The EML4-ALK fusion gene has been identified as an oncogene in 11.3% of non-small cell lung cancers (NSCLC) and 24% of colorectal carcinomas. ALK translocation has also been described in some breast carcinomas (2.4%) (Lin et al, 2009). This suggests that ALK kinase inhibitors (such as crizotinib) may represent effective treatments for patients whose tumours contain the EML4-ALK fusion. Unfortunately, our results showed no TNBC-positive staining with the recently commercially available anti-ALK antibody that was used to screen patients with NLCLC for ALK inhibitor therapies. Potential false-negative results due to IHC bias were controlled (1) by a positive immunoreaction of NSCLC tumour samples that were fixed, paraffin-embedded, and immunostained according to the same conditions and procedures as that of our breast cancer samples, and (2) by the correlation of ISH results with visualisation of EML4-ALK translocation through FISH in IHC-positive NSCLC.

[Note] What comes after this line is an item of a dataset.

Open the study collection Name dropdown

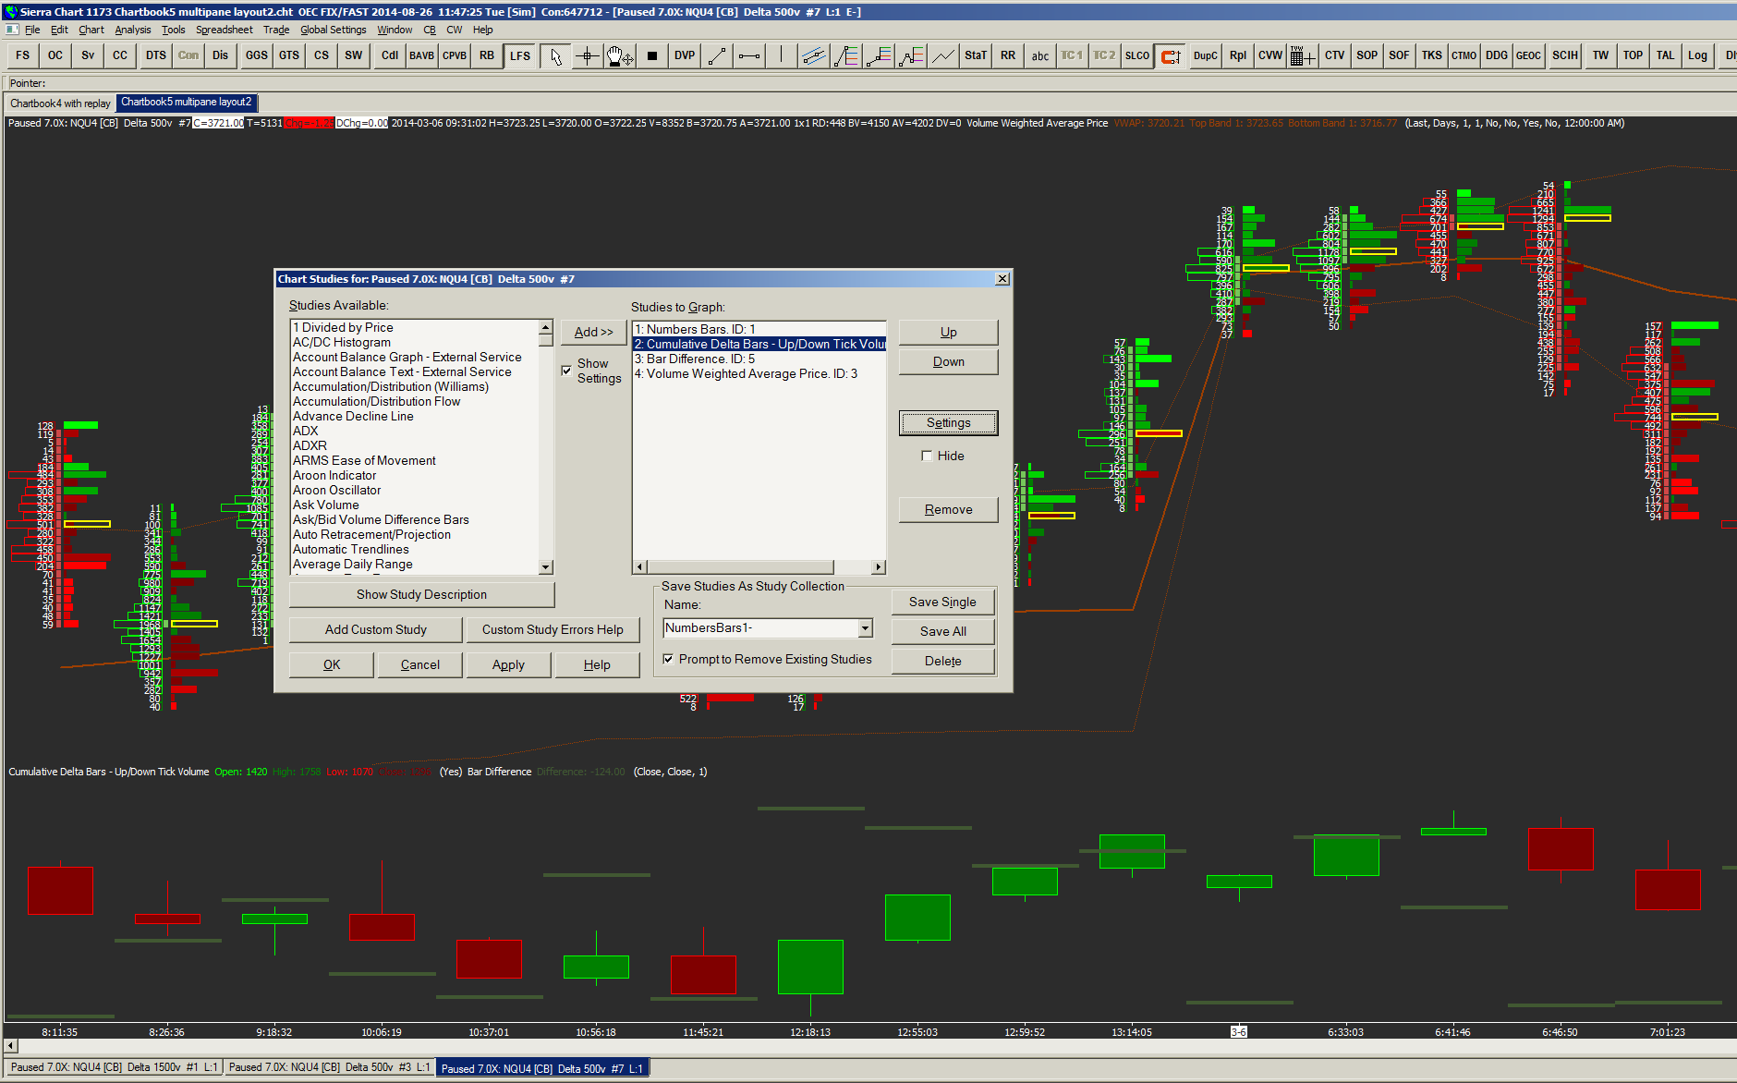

In conclusion, our study shows that in TNBC, EGFR is frequently amplified without mutation but is overexpressed, suggesting that antibody anti-EGFR therapy could be a potential therapy for this aggressive breast cancer subset, provided that the tumours are properly characterised and that clinical trials further prove its benefit for appropriately selected patients. Although preliminary reports of preclinical studies have shown that anti-EGFR treatment in amplified tumours does not significantly reduce the progression of breast carcinomas, more extensive studies are required that will accurately evaluate EGFR amplification by ISH and EGFR overexpression by IHC in TNBC. As shown in our study, ISH is a sensitive and specific procedure for the selection of patients for anti-EGFR treatment and could be used as a cost-effective screening method that would be suitable in clinical practice, as it is for HER-2. In addition, we showed that PI3K and Braf mutations might be associated with EGFR amplification and overexpression, suggesting that combined therapies (vemurafenib) could significantly reduce tumour progression.